**GIVEN ENTRIES**

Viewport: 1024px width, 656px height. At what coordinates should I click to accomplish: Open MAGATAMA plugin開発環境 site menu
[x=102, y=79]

==

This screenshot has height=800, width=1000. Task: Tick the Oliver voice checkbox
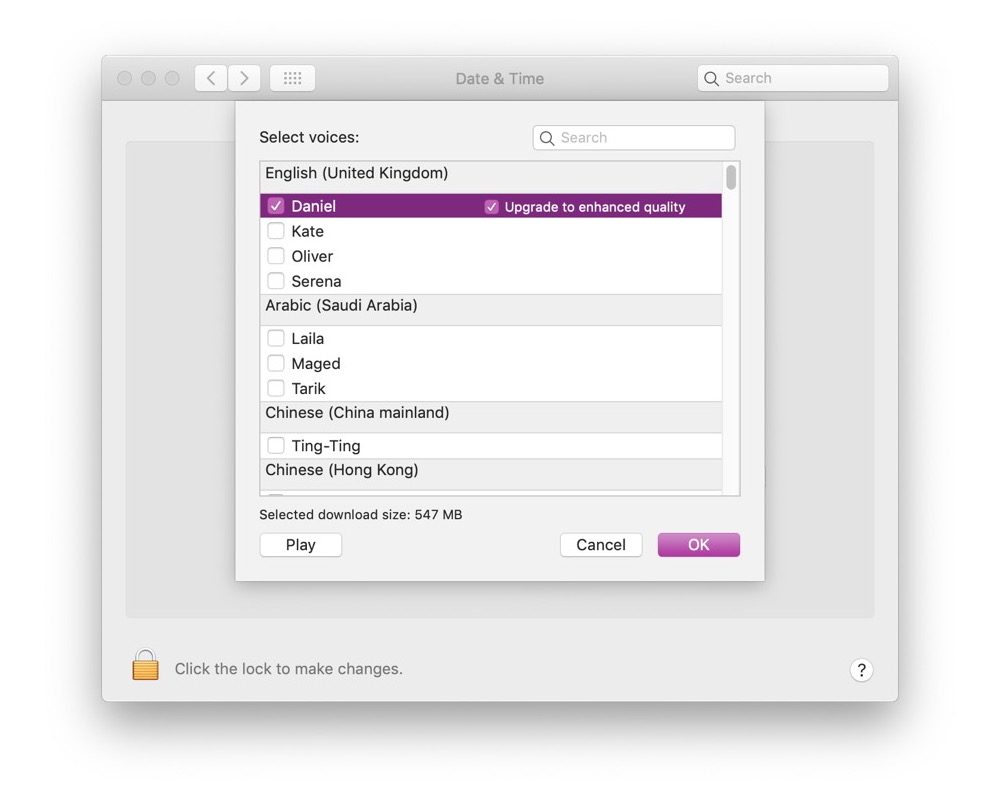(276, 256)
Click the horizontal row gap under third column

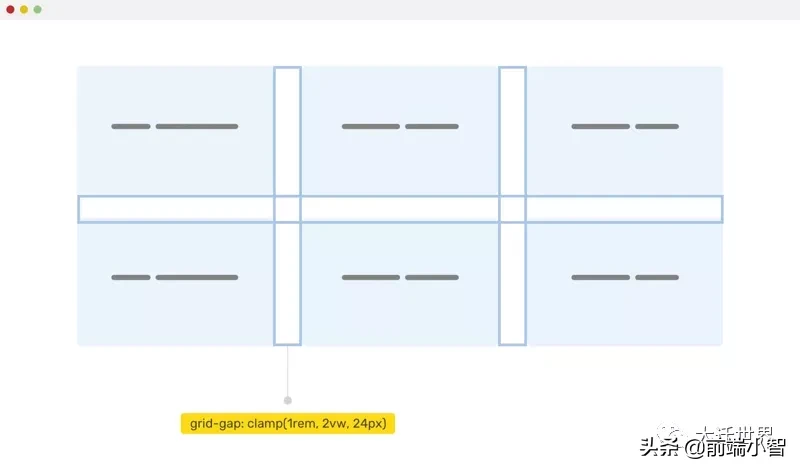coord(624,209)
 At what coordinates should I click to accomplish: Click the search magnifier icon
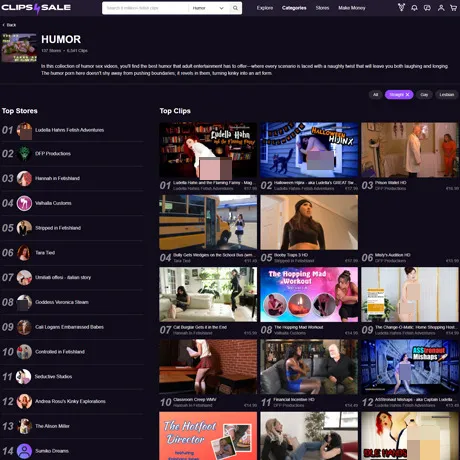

**TASK DIRECTIONS**
Pictures excluded, give again exactly and only the lines of the material above from the line with "This screenshot has" through the line with "At what coordinates should I click to accomplish: Click".

**TASK ANSWER**
This screenshot has height=800, width=1000. Task: Tick the Oliver voice checkbox
(276, 256)
Click the horizontal row gap under third column

coord(624,209)
 At what coordinates should I click to accomplish: Click the search magnifier icon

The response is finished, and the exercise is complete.